WHAT NEEDS TO BE DONE
Retype, character for character, the line containing "Цепи (21, 2363)" along with each line after it through the end of the data, and only those.

Extracted records
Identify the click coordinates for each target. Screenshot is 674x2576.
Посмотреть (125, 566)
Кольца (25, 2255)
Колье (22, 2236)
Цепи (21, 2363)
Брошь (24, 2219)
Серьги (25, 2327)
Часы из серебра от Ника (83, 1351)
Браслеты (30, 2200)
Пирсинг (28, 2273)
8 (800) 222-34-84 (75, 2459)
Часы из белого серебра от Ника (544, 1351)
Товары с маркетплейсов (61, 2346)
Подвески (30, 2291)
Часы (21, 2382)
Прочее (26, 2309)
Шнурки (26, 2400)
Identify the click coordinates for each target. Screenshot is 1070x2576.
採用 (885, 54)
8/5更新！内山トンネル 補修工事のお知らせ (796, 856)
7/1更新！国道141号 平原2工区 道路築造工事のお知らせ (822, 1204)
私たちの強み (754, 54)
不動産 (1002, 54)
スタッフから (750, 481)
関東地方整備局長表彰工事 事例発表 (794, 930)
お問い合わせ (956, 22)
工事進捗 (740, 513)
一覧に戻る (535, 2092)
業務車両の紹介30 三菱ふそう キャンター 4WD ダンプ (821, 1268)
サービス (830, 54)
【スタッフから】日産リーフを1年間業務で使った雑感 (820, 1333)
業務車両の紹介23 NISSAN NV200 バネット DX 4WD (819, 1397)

RESPONSE TO THE EXERCISE
Цепи (21, 2363)
Брошь (24, 2219)
Серьги (25, 2327)
Часы из серебра от Ника (83, 1351)
Браслеты (30, 2200)
Пирсинг (28, 2273)
8 (800) 222-34-84 (75, 2459)
Часы из белого серебра от Ника (544, 1351)
Товары с маркетплейсов (61, 2346)
Подвески (30, 2291)
Часы (21, 2382)
Прочее (26, 2309)
Шнурки (26, 2400)
Identify the click coordinates for each target. Screenshot is 1070x2576.
採用 (885, 54)
8/5更新！内山トンネル 補修工事のお知らせ (796, 856)
7/1更新！国道141号 平原2工区 道路築造工事のお知らせ (822, 1204)
私たちの強み (754, 54)
不動産 (1002, 54)
スタッフから (750, 481)
関東地方整備局長表彰工事 事例発表 (794, 930)
お問い合わせ (956, 22)
工事進捗 (740, 513)
一覧に戻る (535, 2092)
業務車両の紹介30 三菱ふそう キャンター 4WD ダンプ (821, 1268)
サービス (830, 54)
【スタッフから】日産リーフを1年間業務で使った雑感 (820, 1333)
業務車両の紹介23 NISSAN NV200 バネット DX 4WD (819, 1397)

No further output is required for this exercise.